Objecções: Então e os
partidos, para que servem, afinal, se os seus militantes perdem o “direito” de
escolher previamente os candidatos? E que garantias dá o candidato escolhido
pelos eleitores que seguirá as bases programáticas do partido? E a coesão do
partido, não ficará este fragmentado e dividido perante a opinião pública? E
qual é o interesse, então em fazer uma “carreira” na política para poder chegar
a chefe quando, vindo do nada, pode irromper da sociedade civil um candidato
que ultrapassa o político profissional?
Resposta às objecções:
Os partidos deixam de ser instituições cristalizadas, estados dentro do estado,
agências de emprego para militantes ambiciosos. Estes passam a ser apenas
voluntários, pessoas que acreditam nos ideais de um certo partido e para ele
contribuem com tempo, dinheiro ou ambos. Entre os valores em confronto de poder
usar um partido como base para propor uma candidatura aos eleitores, por um
lado, ou manietar a escolha dos eleitores só porque se pertence a uma
organização, por outro, devemos optar pelo óbvio. Ser militante de um partido
não deve dar o poder de constranger a escolha dos nossos representantes. Quanto
às questões relativas à unidade ou coesão do partido, esses valores são de
importância residual perante os valores da legitimidade democrática e da
qualidade do debate e do contraditório.
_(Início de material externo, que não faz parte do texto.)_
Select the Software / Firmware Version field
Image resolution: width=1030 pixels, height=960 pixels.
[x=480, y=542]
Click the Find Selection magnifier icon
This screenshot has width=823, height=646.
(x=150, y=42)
Os partidos terão que se habituar à sua
nova vida. A fidelidade ao partido por parte dos candidatos é uma falsa
questão; um candidato que se declara por um determinado partido e depois
apresenta um programa em que os votantes nesse partido não se revêm está
condenado ao fracasso. Pior é quando um candidato promete ser fiel a
determinadas políticas e depois, quando ganha o lugar, faz o oposto do que
prometeu, comprometendo então – e de que maneira – a fidelidade aos princípios
e ideais do partido. Quanto à questão da “carreira” do político profissional, a
resposta é só uma: Paciência, sê melhor que os teus rivais, vai trabalhar! Não
se é político, está-se na política.
As incompatibilidades e
os impedimentos: A questão dos políticos profissionais.
Esta questão é sempre
levantada com propósitos éticos muito louváveis, designadamente quanto aos
deputados. Deve haver uma rigorosa estatuição de incompatibilidades entre os
titulares de cargos públicos e os interesses privados de modo a que o “poder
económico” não se sobreponha ao “poder político”. Esta tese é defendida
ciclicamente por líderes fracos que têm problemas de disciplina interna nos
seus partidos. A teia de incompatibilidades é hoje de tal forma apertada que só
um político profissional, isto é, uma pessoa que não tenha vida profissional
fora da política, é que está livre de incompatibilidades. Isto convém ao líder
fraco, porquanto, deste modo, o deputado depende da fidelidade ao chefe para
pagar a renda de casa. Uma insubordinação custar-lhe-á o cargo e, como nunca
trabalhou na vida, terá, pela primeira vez, que procurar trabalho.
Deveremos adoptar um
regime de impedimentos, e não de incompatibilidades. Por princípio, nada há de
mais nobre do que servir a República e, por isso ninguém deverá ser impedido de
o fazer. Se um deputado trabalha na sua vida profissional para a indústria
farmacêutica, tem toda a legitimidade para discutir uma proposta de lei no
âmbito da defesa ou da agricultura. Se estiver em discussão uma proposta sobre
o medicamento, poderá com propriedade discuti-la, visto que possui competências
técnicas para o fazer. Porém, declarou, ao assumir o cargo, um registo de
interesses entre os quais, no caso em concreto, que possui interesses naquela
indústria. Se, da aprovação daquela lei, em concreto, puder resultar alguma
espécie de vantagem para a sua empresa ou para os interesses que
profissionalmente representa, o deputado deverá ser afastado da votação e
substituído por outro que não tenha esse impedimento. Deste modo, a política
atrairá os melhores cidadãos e não os mais ambiciosos. Com os melhores, melhor
será, também, a nossa democracia.
DA ECONOMIA
A campanha eleitoral de
1991 nos Estado Unidos foi dominada pelo slogan de Bill Clinton – que viria a
vencer as eleições – It’s the economy,
stupid!, que quer dizer, numa tradução muito livre, “não vês que tudo se
resume à economia?” Esta assunção de que toda a política de pouco vale se a
economia não estiver a funcionar em velocidade de cruzeiro e as pessoas não
tiverem dinheiro no bolso, foi bem verdadeira então e é bem verdadeira agora.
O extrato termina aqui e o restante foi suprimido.